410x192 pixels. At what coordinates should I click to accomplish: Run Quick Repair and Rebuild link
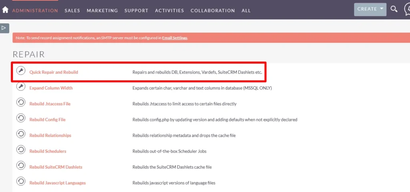pos(54,72)
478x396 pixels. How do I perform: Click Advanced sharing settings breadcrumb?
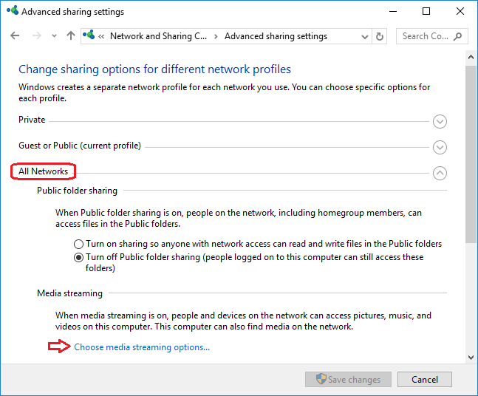276,36
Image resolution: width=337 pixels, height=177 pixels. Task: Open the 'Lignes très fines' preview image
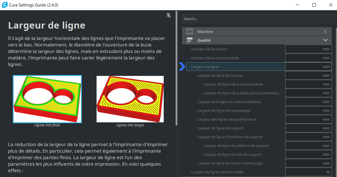click(47, 99)
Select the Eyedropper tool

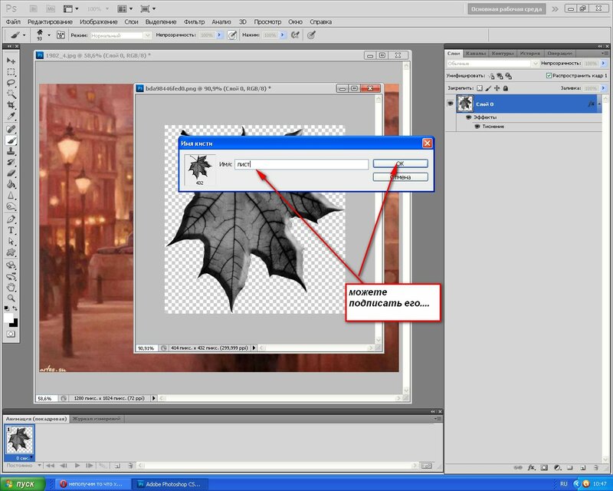[11, 117]
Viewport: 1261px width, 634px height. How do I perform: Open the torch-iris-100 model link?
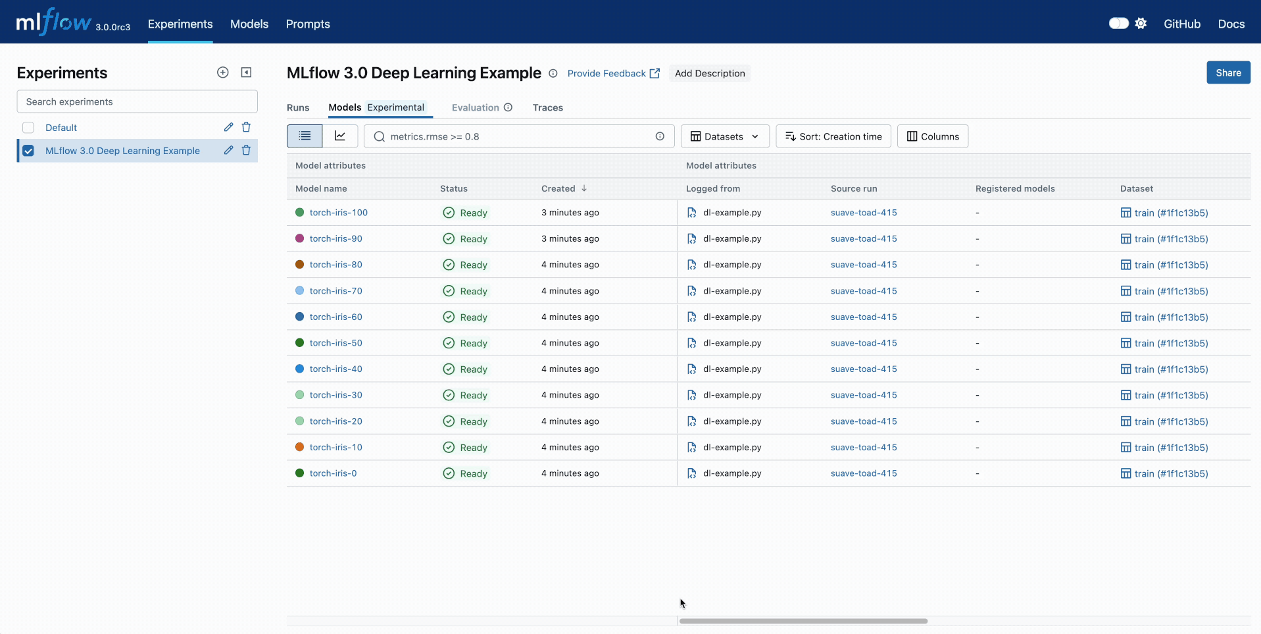[x=339, y=213]
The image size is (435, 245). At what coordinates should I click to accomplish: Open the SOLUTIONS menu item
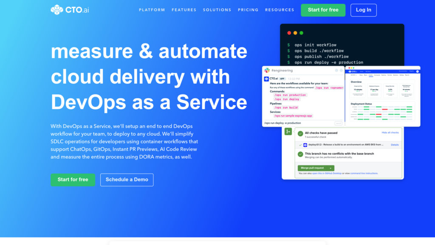(x=217, y=10)
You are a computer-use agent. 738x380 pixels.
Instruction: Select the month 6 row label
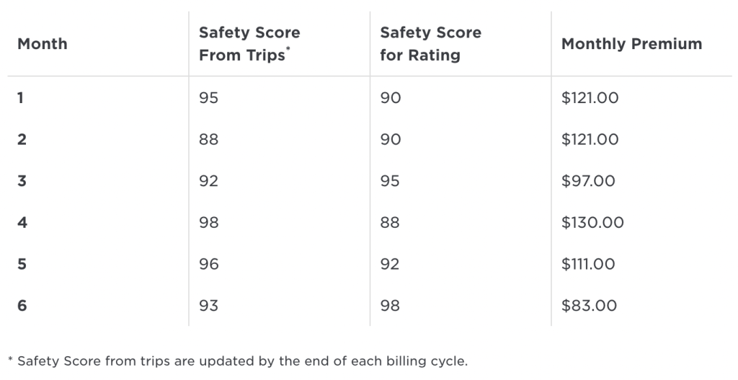pyautogui.click(x=22, y=306)
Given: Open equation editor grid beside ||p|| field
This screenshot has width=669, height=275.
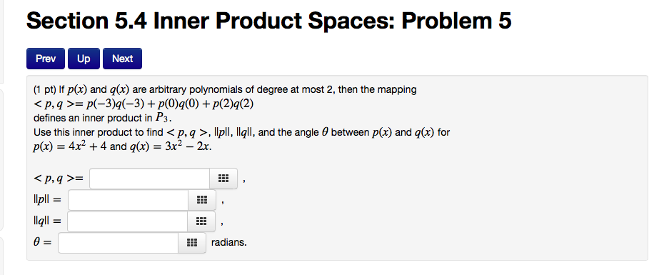Looking at the screenshot, I should (202, 200).
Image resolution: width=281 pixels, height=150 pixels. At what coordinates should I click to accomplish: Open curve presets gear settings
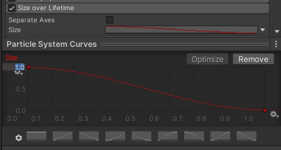pos(19,138)
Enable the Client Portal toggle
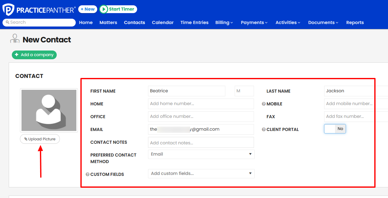This screenshot has height=198, width=388. click(x=335, y=128)
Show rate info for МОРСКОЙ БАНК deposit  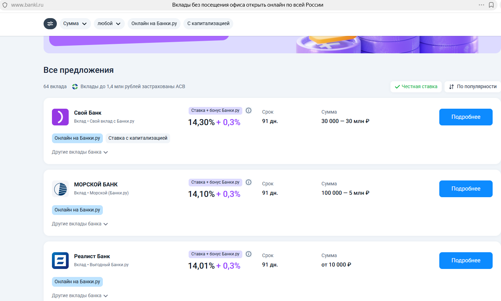[249, 182]
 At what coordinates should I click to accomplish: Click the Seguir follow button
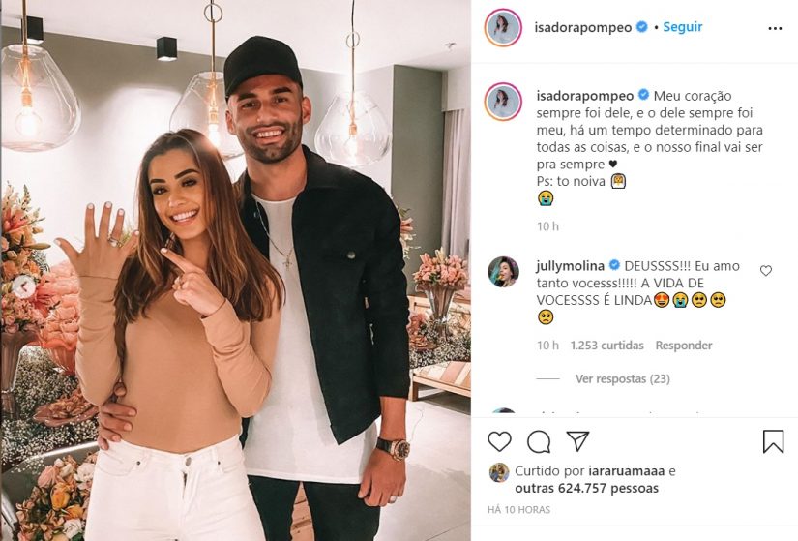(x=683, y=27)
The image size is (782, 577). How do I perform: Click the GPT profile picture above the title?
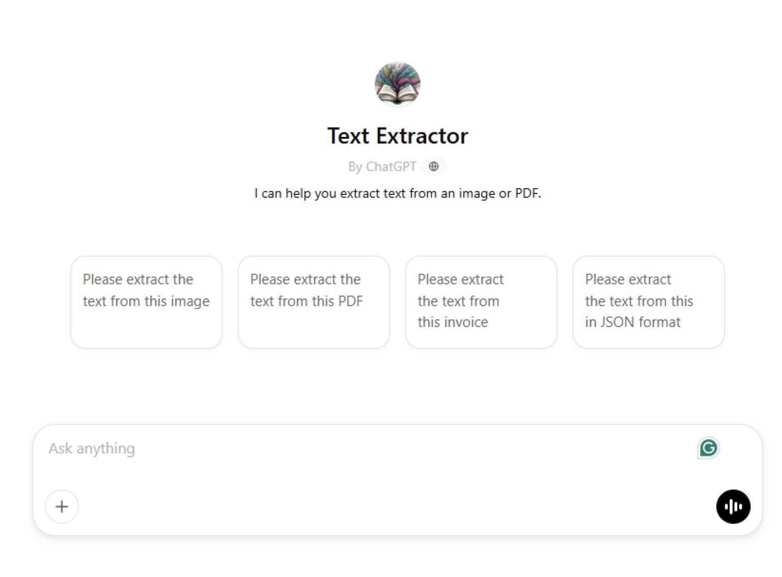point(398,84)
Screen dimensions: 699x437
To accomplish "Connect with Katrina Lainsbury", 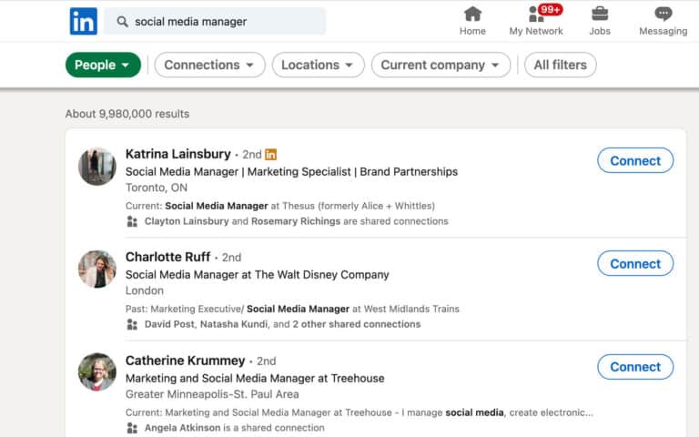I will 634,160.
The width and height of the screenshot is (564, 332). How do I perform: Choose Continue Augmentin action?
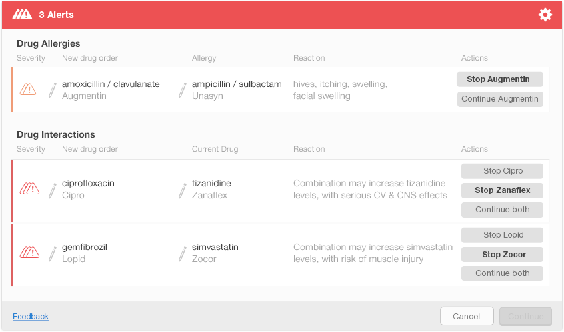[x=500, y=99]
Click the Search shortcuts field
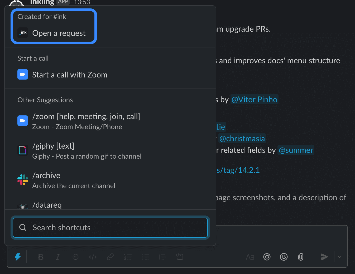This screenshot has height=274, width=355. pyautogui.click(x=110, y=228)
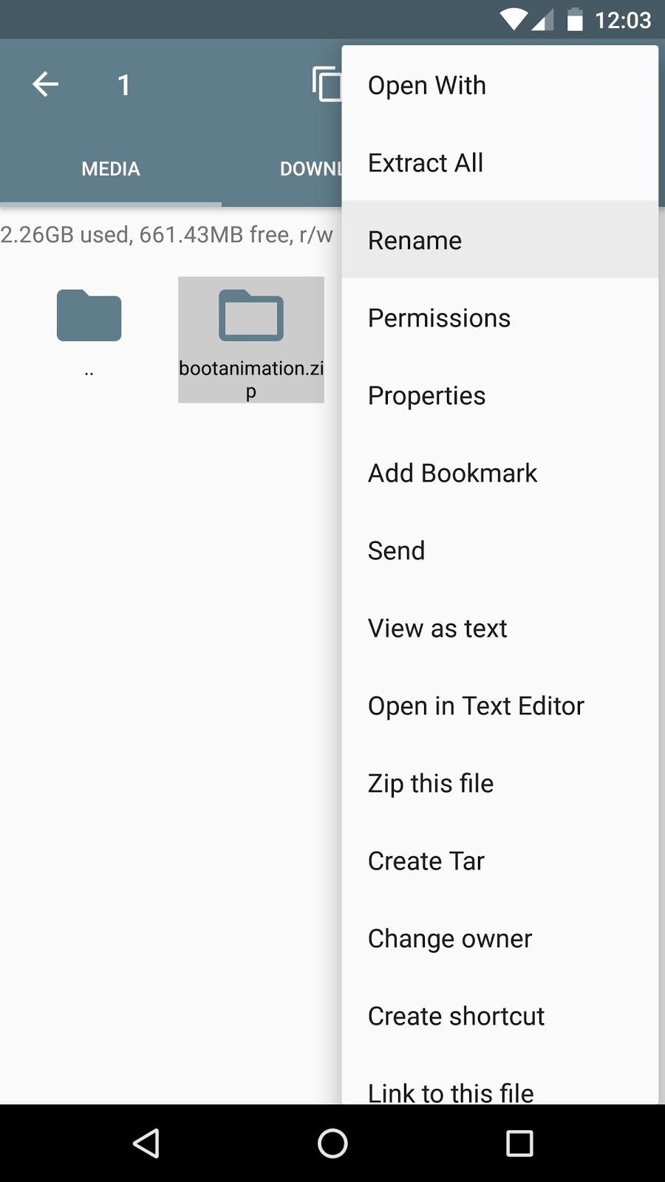Choose Add Bookmark option

coord(500,473)
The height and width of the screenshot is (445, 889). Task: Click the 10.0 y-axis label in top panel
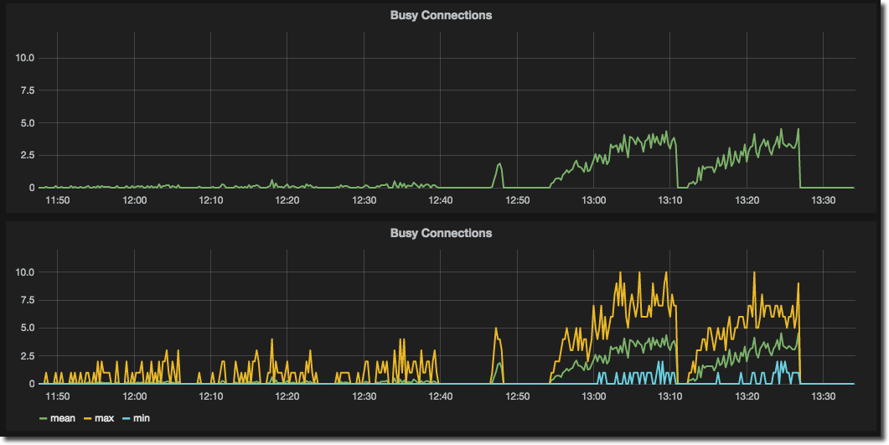(25, 58)
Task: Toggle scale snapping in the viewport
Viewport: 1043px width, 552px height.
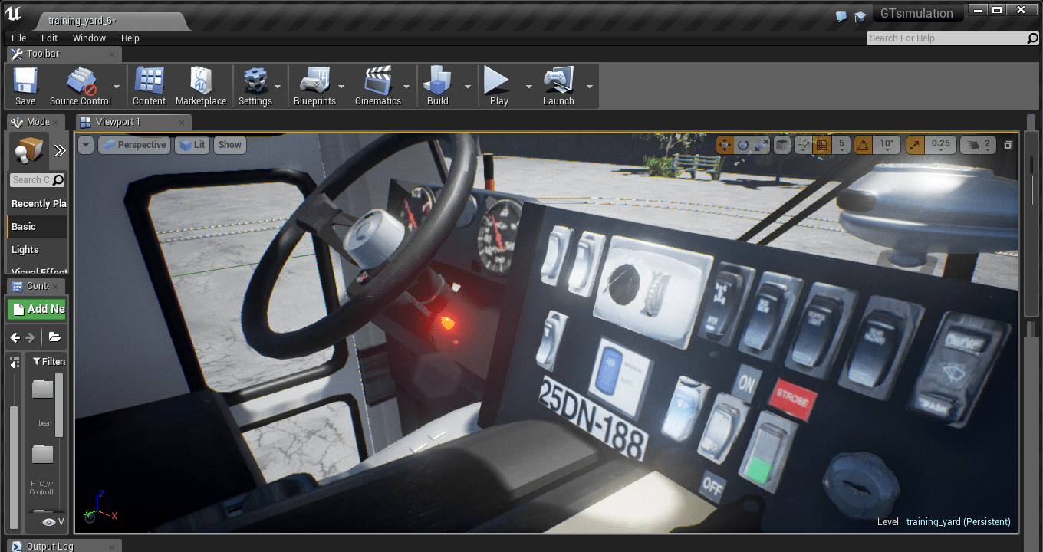Action: (x=915, y=144)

****

> _Requirement_: With the pictures excluded, transcribe word for word only the lines from the one containing "Click the Search shortcuts field" through the last line of the records.

> _Solution for this exercise_:
Click the Search shortcuts field
This screenshot has height=274, width=355. pyautogui.click(x=110, y=228)
Choose Add Bookmark option

coord(500,473)
The height and width of the screenshot is (445, 889). Task: Click the 10.0 y-axis label in top panel
(25, 58)
Task: Toggle scale snapping in the viewport
Viewport: 1043px width, 552px height.
Action: (x=915, y=144)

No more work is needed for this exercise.